Period of three oscillating charged coins

[timetraveller123]

Homework Statement

Homework Equations

$u = 1/2 a x^2\\ ke = 1/2 b {\dot x }^2\\ then\\ \omega = \sqrt{\frac{a}{b}}$

The Attempt at a Solution

$U = \frac{2 k q ^2}{l} + \frac{k q^2}{2 l cos \frac {\theta}{2}}$
from that it is easily seen that equilibrium position is when the system is straight
so i was thinking the middle mass would move upwards and the left and right mass would move outwards
is that correct is my approach even correct in the first place? thanks

 

[BvU]

Left and right move downwards in your picture -- the driving force is somewhat outwards, but only the tangential component works toward equilibrium.
(actually, things happen in a frictionless horizonta plane)
For the kinetic energy you want to consider the motion of the center of mass -- or its absence ...
Compare with a simple pendulum.

Very nice exercise !

 

[timetraveller123]

no i am confused about the motion of masses
the left mass would move leftwards and the right mass would move rightwards and the bottom mass would move upwards is this right?

 

[BvU]

no i am confused about the motion of masses

Is the answer to what question ?

The masses are constrained to move on circles with the middle mass as center point. The electrostatic force is a restoring force that tries to align all three masses -as you found already.

so i was thinking the middle mass would move upwards and the left and right mass would move outwards

would that keep the center of mass in the same position ?
======
* **Problems and tasks**
A. In the forum thread about three oscillating charged coins, what are the masses constrained to move on?
B. Continue the forum thread about three oscillating charged coins from where it stops.

* **Data block**
======
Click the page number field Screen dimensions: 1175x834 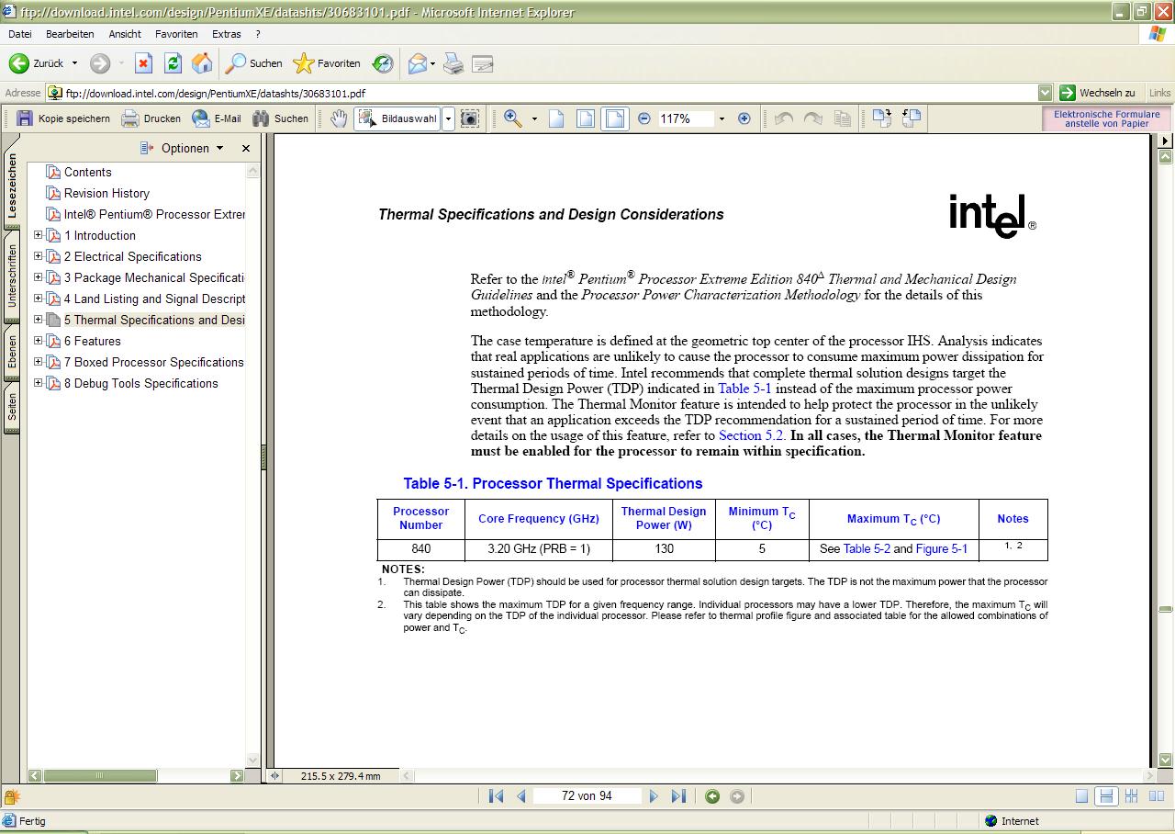pyautogui.click(x=587, y=796)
======
* **Task-by-task answers**
A. Circles with the middle mass as their center point.

B.
[timetraveller123]

If the centre of mass is supposed to remain where it is then the middle mass can't be fixed the middle mass moves upwards and the upper masses move down to meet the lower mass at line of centre of mass before overshooting and continuing all over
Is this correct I can't just visualize the lower mass being fixed

 

[BvU]

Yes: the center of mass stays in place if the middle mass moves 'up' (in the drawing) twice as much as each of the outer masses moves 'down'. This is called a 'normal mode' for the system.

 

[timetraveller123]

Yes that's what I meant so the upper mass tangential velocity can be approximated mostly as vertical right

 

[BvU]

Correct: the so-called small angle approximation (just like with a simple pendulum)

 

[timetraveller123]

so this is what i have come up with so far
if the upper mass moves down with velocity v then the middle mass would move up with velocity 2v
$y = l sin \frac{\theta}{2}\\ y \approx l \frac{\theta}{2}\\ \dot y = l \frac{\dot \theta}{2}\\ Ke = 2 \frac{1}{2} m (l \frac{\dot \theta}{2})^2 + \frac{1}{2}m (l \dot \theta)^2\\ Ke = m (l \frac{\dot \theta}{2})^2 + \frac{1}{2}m (l \dot \theta)^2\\ Ke = \frac{3m l^2 {\dot \theta}^2}{4}$
now ke is in the form of 1/2 a v²
is it correct
how to make the potential energy in the form U = U_o + 1/2 kX²
$U = \frac{2kq^2}{l} + \frac{kq^2}{2 l cos \frac{\theta}{2}}$
how to make the second into the form i tried using the taylor expansion for cos but to no avail

 

[BvU]

Well, what did you try, given that $\cos\epsilon = 1-{\epsilon^2\over 2} + {\mathcal O}(\epsilon^4)$ and what did you find ?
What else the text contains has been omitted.